In today’s world, you need to go beyond data aggregation get more details in an earlier post. Think more broadly about what data is available and how you could use it to support your commercial business. Be proactive about exploring how to bring data together to support your brand strategy and your forecasted growth – and to ensure you’re reaching the right patients and providing the right services to those patients at the right time.

How might that look in the real world?

Consider your data source options

Suppose you have a therapy being supported only through pharmacy benefit, with 100% of your product being distributed through a single specialty pharmacy (SP). In addition, you engage a patient services hub to ensure that information about patients and prescribers is collected early and upfront. The patient services hub also provides patient education and maintains a connection back to healthcare professionals’ offices to help complete referral forms and the like. You might think getting data from those two sources is sufficient to run your commercial business. And it might be, except that your product is a third-in-line therapy.

Consequently, your data strategy should consider how to proactively identify physicians whose patients are on their second line of therapy and might be at risk of failing. Will the data from your SP and hub arm you with those insights? Or, more likely, will you only be receiving information on patients when physicians actually take action to put them on your third-in-line therapy? As a third-line therapy provider, you need access to data before those patients and their physicians are ready to act so that you can start promoting and engaging the providers.

In fact, even before your product launches, you may be able to gain insight into providers who already have patients on a competitive second-line therapy. In those cases, you can have a medical science liaison contact the provider’s office to share clinical trials information. Once your product is approved, your sales reps and field reimbursement staff can begin reaching out to the provider’s team with promotional materials.

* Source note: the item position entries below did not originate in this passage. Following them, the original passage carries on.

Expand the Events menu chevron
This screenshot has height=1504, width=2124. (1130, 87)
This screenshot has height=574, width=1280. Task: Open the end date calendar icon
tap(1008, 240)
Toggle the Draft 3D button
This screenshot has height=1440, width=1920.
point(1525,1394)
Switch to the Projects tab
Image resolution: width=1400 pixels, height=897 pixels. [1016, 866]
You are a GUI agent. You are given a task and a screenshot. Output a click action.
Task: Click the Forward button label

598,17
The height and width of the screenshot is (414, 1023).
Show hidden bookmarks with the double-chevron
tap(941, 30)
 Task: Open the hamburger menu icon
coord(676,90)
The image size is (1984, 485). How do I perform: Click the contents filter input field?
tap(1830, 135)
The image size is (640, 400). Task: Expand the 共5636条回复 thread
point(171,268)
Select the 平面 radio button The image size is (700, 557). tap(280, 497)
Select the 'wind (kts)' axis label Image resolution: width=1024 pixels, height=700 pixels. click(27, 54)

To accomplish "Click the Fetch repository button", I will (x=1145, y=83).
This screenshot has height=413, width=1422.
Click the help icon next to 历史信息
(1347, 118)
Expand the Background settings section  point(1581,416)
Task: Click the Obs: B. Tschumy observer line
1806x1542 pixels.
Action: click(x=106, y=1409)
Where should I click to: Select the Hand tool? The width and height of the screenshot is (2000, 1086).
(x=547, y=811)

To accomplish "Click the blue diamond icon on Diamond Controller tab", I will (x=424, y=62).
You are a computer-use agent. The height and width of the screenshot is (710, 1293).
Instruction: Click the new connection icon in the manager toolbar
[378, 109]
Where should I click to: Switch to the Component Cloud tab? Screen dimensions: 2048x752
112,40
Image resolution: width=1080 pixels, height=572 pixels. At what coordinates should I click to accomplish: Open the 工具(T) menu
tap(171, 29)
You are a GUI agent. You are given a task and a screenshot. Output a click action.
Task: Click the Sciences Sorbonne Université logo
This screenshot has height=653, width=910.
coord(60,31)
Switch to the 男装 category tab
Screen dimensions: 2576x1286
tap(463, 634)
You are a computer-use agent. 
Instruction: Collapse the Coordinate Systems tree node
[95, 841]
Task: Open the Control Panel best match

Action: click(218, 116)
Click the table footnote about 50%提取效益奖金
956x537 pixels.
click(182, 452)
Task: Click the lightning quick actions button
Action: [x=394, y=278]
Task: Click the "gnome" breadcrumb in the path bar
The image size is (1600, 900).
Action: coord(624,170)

Evaluate post-launch data options

Following launch, you’ll want to think through the types of data you will need to capture when patients are referred to your therapy. Knowing that your product is a third-in-line therapy, you’ll need to find out what products patients tried prior to yours. For example, is the trend that 80% of patients were on one first-line therapy, and 20% were on another? As you formulate your specialty data strategy, make sure you build in mechanisms for attaining those insights on switching. A sophisticated data partner will work with you early on – pre-commercialization – to sort through those and other touch points.

Most data aggregators will gather information from the sources you ask them to work with. If you’re launching a new rare-disease therapy with zero competition, that may be enough. But if you aren’t, seek out a partner that brings much more to the table – highlighting bigger-picture, longer-term opportunities to take a more nuanced and advanced approach that will give you the deep insights you need to drive commercial success.